### [The exercise]
Swap every "Expand" in the listing for "Unfold", keeping all other text the same, and omit the pictures from your answer.

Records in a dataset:
****************************************
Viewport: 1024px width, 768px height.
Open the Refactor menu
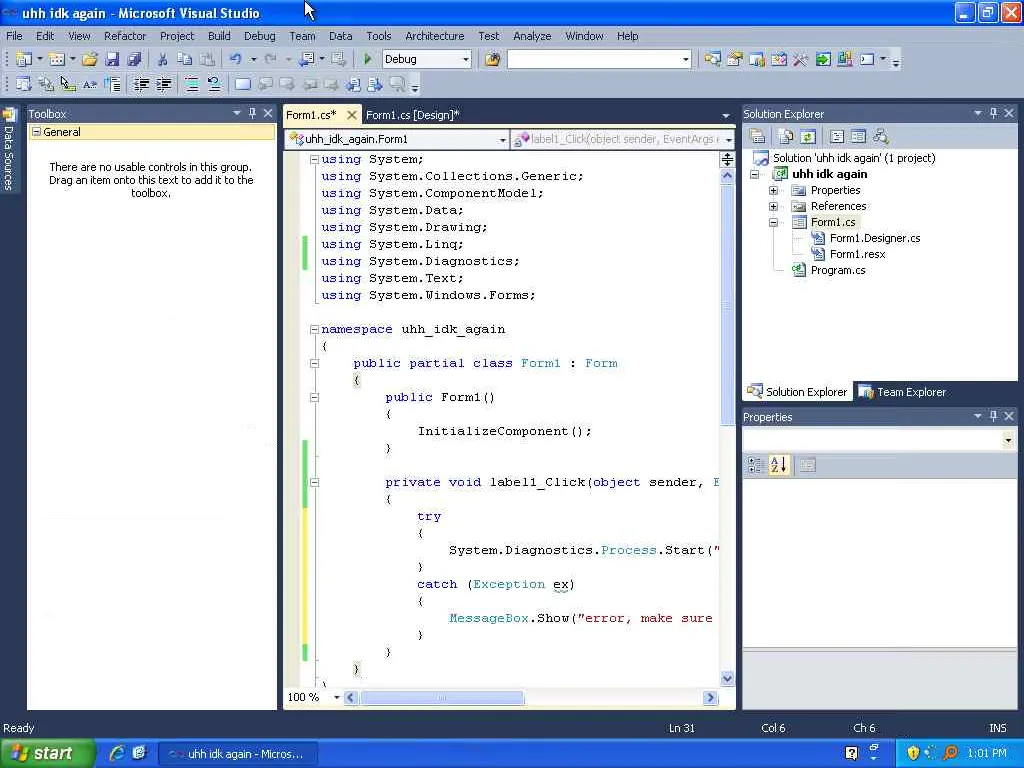[125, 36]
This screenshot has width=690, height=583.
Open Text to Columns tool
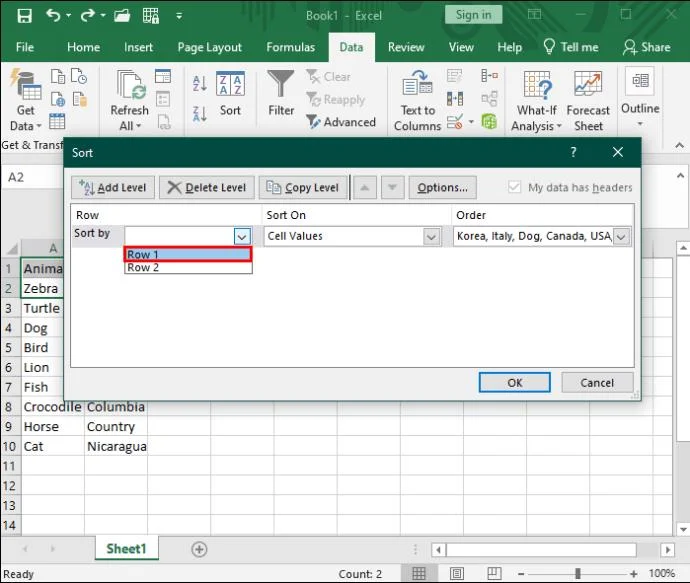coord(417,101)
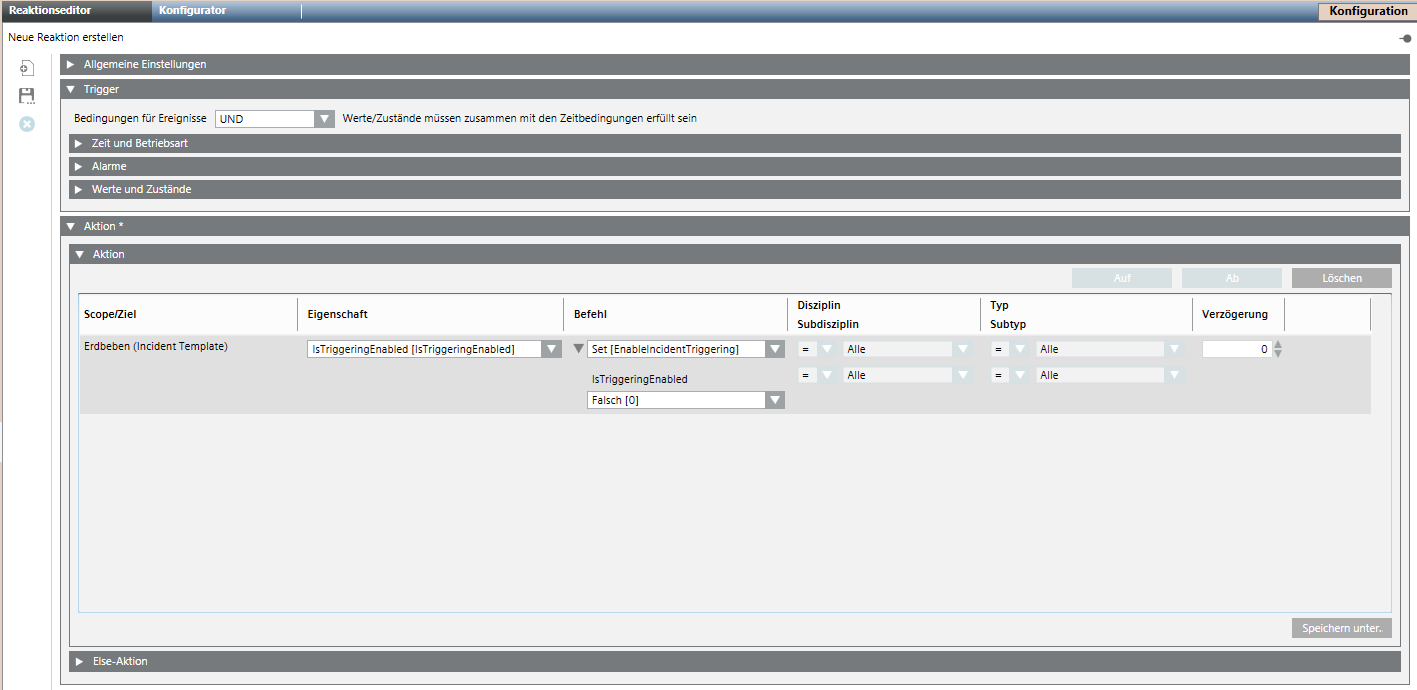Collapse the command parameters triangle beside Befehl

577,349
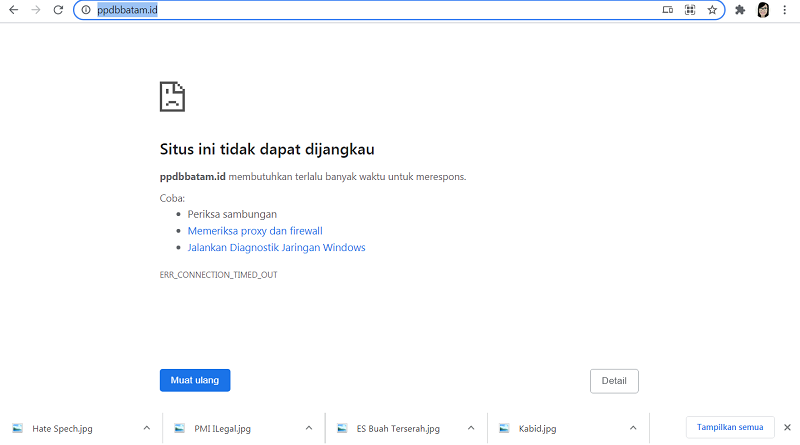
Task: Click the browser back arrow
Action: click(12, 10)
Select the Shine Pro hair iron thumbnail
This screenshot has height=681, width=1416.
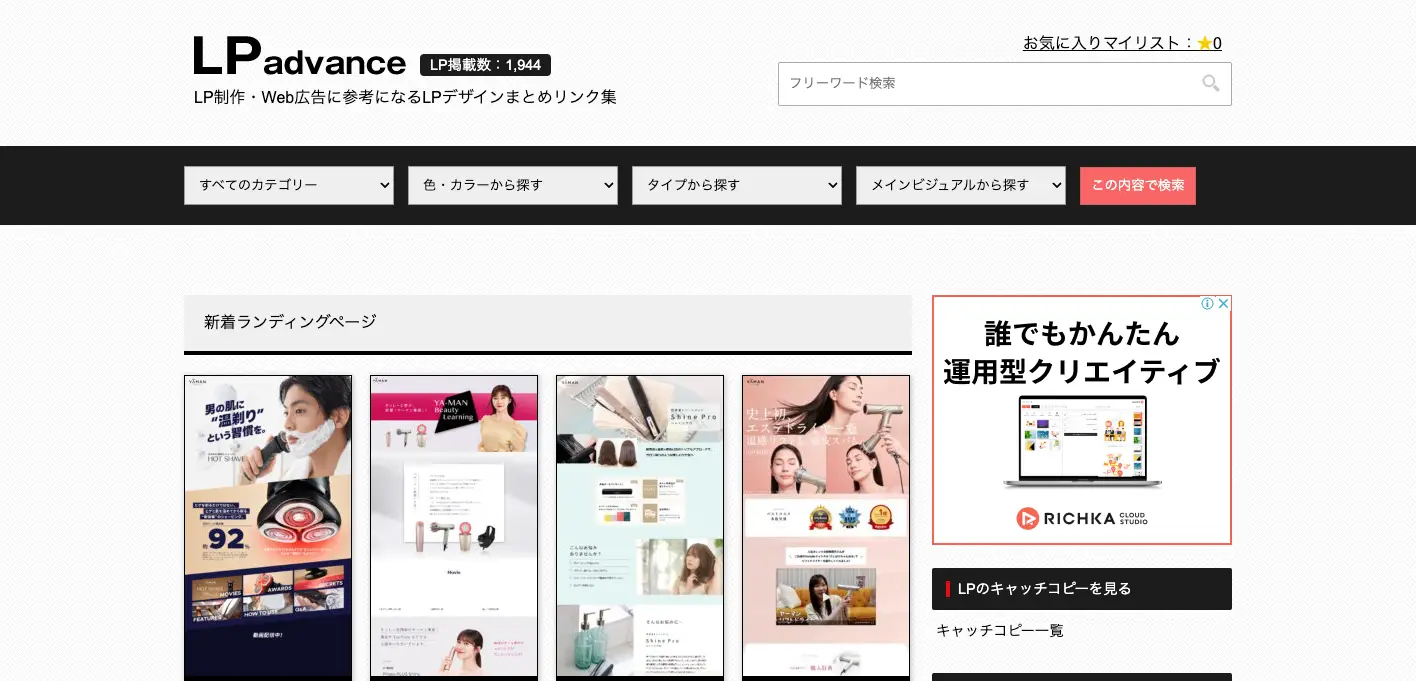point(640,526)
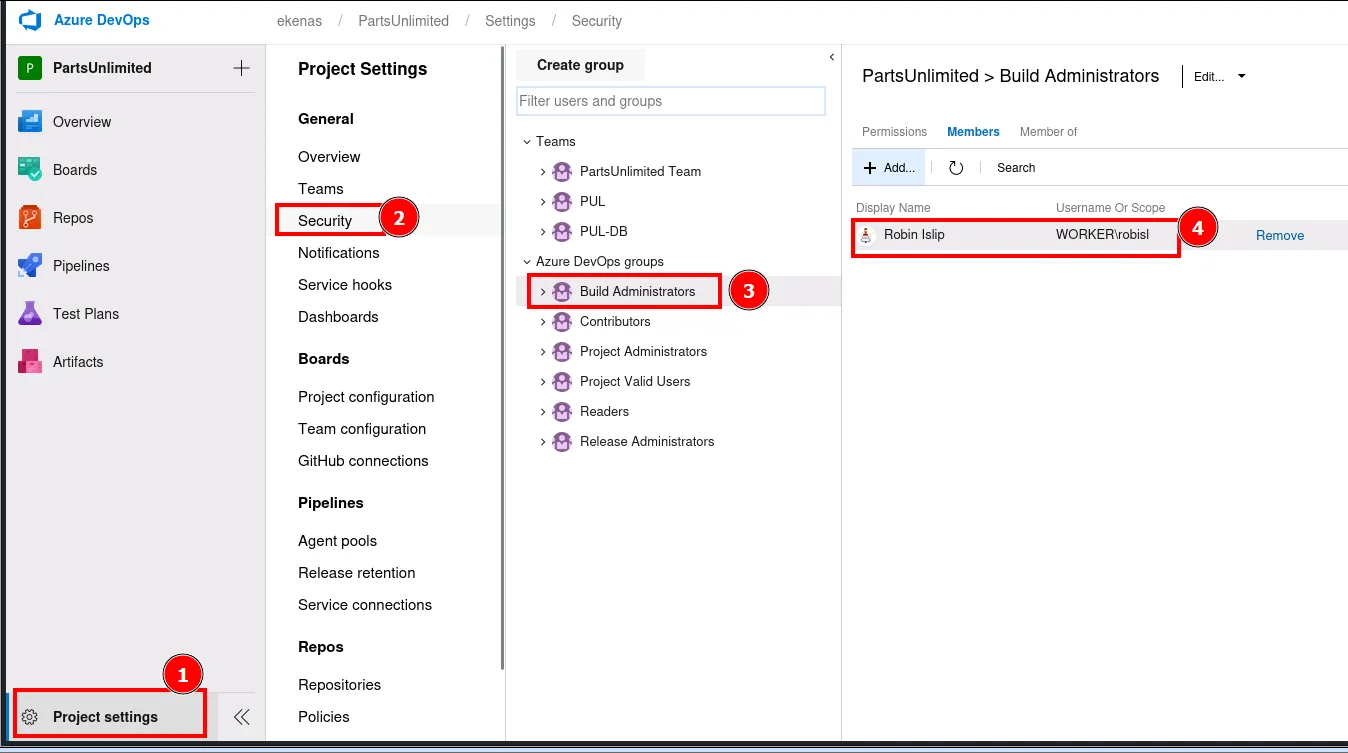Click the Azure DevOps logo icon

(30, 21)
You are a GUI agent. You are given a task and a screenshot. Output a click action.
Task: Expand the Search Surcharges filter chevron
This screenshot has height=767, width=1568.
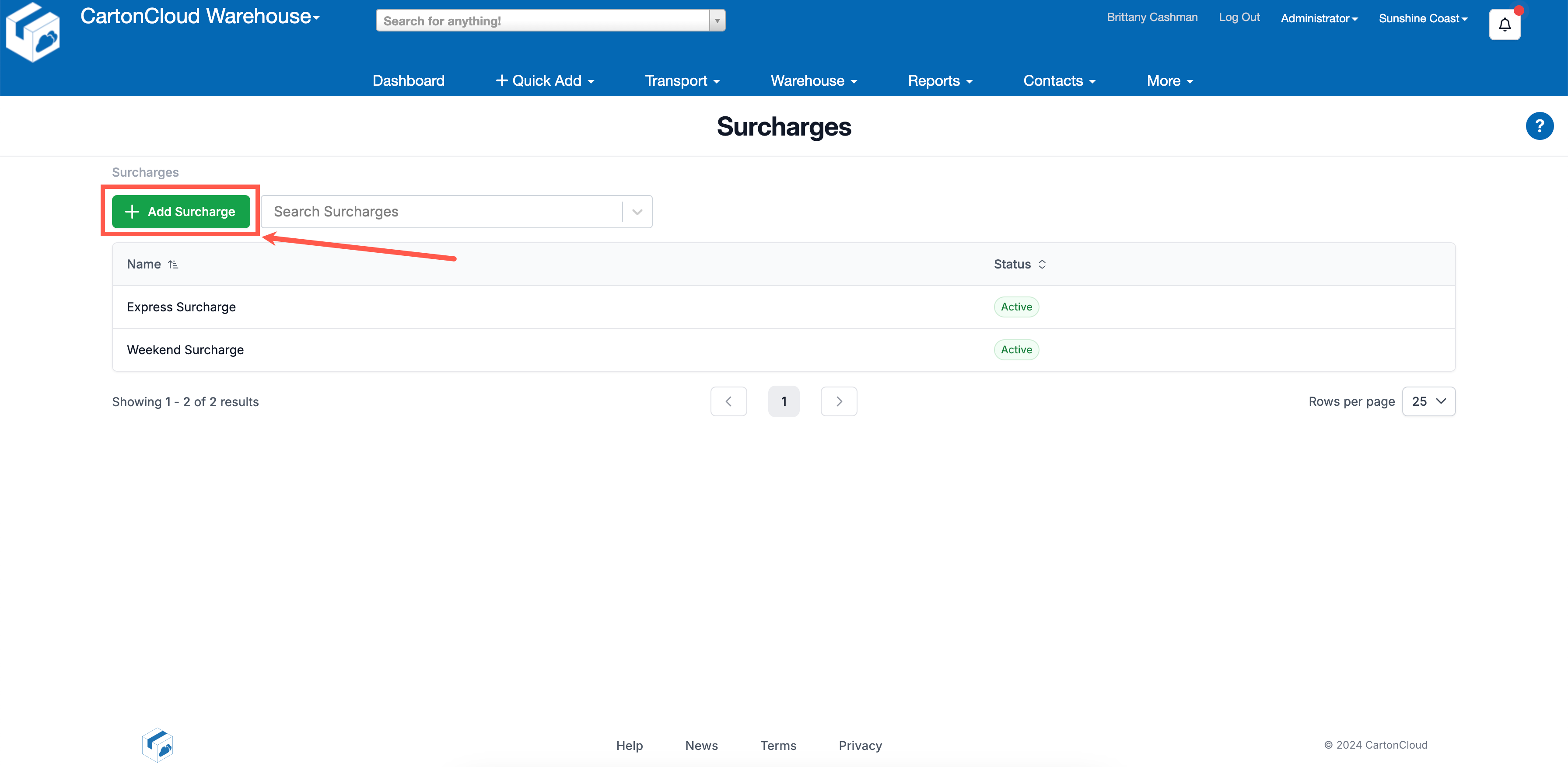pyautogui.click(x=637, y=212)
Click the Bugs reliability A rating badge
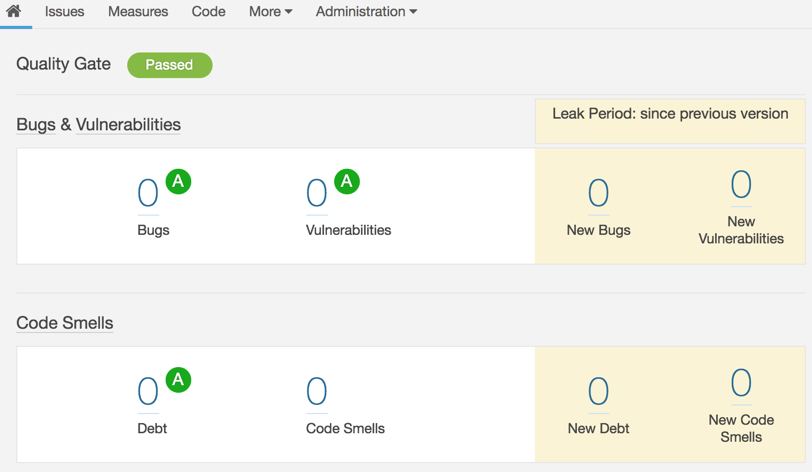 pos(178,181)
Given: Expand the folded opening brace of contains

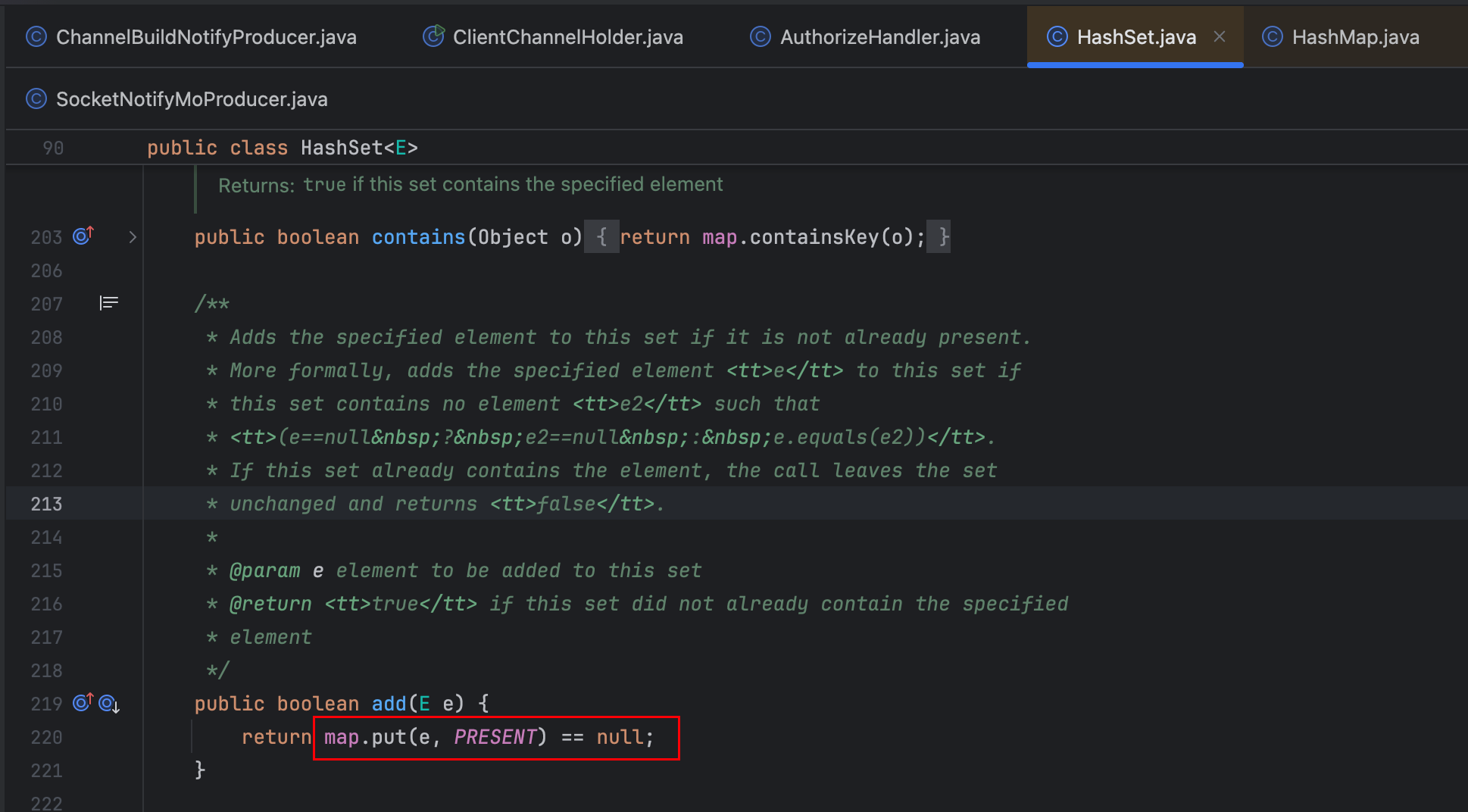Looking at the screenshot, I should pos(601,237).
****************************************
### [Reply to the exercise]
Viewport: 1024px width, 768px height.
Open the Refactor menu
[125, 36]
This screenshot has width=690, height=583.
Open Text to Columns tool
coord(417,101)
Collapse the command parameters triangle beside Befehl

577,349
Task: Click the browser back arrow
Action: click(12, 10)
Select the Shine Pro hair iron thumbnail
This screenshot has height=681, width=1416.
point(640,526)
Click the Azure DevOps logo icon

(30, 21)
You are a GUI agent. You are given a task and a screenshot. Output a click action.
Task: Unfold the Search Surcharges filter chevron
This screenshot has height=767, width=1568.
pyautogui.click(x=637, y=212)
Click the Bugs reliability A rating badge
 pos(178,181)
Given: Unfold the folded opening brace of contains

Looking at the screenshot, I should pos(601,237).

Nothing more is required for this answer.